Provided data:
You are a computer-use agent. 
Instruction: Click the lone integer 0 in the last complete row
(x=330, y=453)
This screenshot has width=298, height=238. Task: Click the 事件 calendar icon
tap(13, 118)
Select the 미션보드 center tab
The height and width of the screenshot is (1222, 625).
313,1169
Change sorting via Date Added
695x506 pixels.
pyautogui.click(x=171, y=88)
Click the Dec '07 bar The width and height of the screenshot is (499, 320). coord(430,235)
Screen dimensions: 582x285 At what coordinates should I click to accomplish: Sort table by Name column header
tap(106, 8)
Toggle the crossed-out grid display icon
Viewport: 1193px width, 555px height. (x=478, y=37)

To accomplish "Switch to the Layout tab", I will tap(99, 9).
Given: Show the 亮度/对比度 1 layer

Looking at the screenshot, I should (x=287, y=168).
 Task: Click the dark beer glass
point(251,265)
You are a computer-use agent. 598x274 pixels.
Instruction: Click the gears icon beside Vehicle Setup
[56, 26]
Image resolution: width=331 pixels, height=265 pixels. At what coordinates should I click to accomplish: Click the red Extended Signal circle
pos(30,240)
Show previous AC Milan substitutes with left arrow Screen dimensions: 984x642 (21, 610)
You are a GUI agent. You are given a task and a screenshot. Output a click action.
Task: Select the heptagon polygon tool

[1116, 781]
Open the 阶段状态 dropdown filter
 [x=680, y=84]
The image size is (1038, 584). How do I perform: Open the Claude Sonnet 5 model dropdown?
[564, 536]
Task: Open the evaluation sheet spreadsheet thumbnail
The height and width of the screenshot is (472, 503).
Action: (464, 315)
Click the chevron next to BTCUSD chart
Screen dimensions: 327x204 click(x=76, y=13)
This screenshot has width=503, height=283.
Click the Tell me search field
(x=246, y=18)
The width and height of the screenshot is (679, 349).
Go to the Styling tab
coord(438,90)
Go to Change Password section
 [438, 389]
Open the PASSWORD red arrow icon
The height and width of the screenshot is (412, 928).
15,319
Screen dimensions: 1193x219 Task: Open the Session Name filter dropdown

Work instruction: Print, exactly as written, each record in the listing above.

Result below:
You are a computer-use agent. 
Instruction: Click the lone integer 0 in the last complete row
(x=330, y=453)
This screenshot has width=298, height=238. Task: Click the 事件 calendar icon
tap(13, 118)
Select the 미션보드 center tab
The height and width of the screenshot is (1222, 625).
313,1169
Change sorting via Date Added
695x506 pixels.
pyautogui.click(x=171, y=88)
Click the Dec '07 bar The width and height of the screenshot is (499, 320). coord(430,235)
Screen dimensions: 582x285 At what coordinates should I click to accomplish: Sort table by Name column header
tap(106, 8)
Toggle the crossed-out grid display icon
Viewport: 1193px width, 555px height. (x=478, y=37)

To accomplish "Switch to the Layout tab", I will tap(99, 9).
Given: Show the 亮度/对比度 1 layer

Looking at the screenshot, I should (x=287, y=168).
 Task: Click the dark beer glass
point(251,265)
You are a computer-use agent. 598x274 pixels.
Instruction: Click the gears icon beside Vehicle Setup
[56, 26]
Image resolution: width=331 pixels, height=265 pixels. At what coordinates should I click to accomplish: Click the red Extended Signal circle
pos(30,240)
Show previous AC Milan substitutes with left arrow Screen dimensions: 984x642 (21, 610)
You are a GUI agent. You are given a task and a screenshot. Output a click action.
Task: Select the heptagon polygon tool

[1116, 781]
Open the 阶段状态 dropdown filter
 [x=680, y=84]
The image size is (1038, 584). How do I perform: Open the Claude Sonnet 5 model dropdown?
[564, 536]
Task: Open the evaluation sheet spreadsheet thumbnail
The height and width of the screenshot is (472, 503).
Action: (464, 315)
Click the chevron next to BTCUSD chart
Screen dimensions: 327x204 click(x=76, y=13)
This screenshot has width=503, height=283.
Click the Tell me search field
(x=246, y=18)
The width and height of the screenshot is (679, 349).
Go to the Styling tab
coord(438,90)
Go to Change Password section
 [438, 389]
Open the PASSWORD red arrow icon
The height and width of the screenshot is (412, 928).
15,319
Screen dimensions: 1193x219 Task: Open the Session Name filter dropdown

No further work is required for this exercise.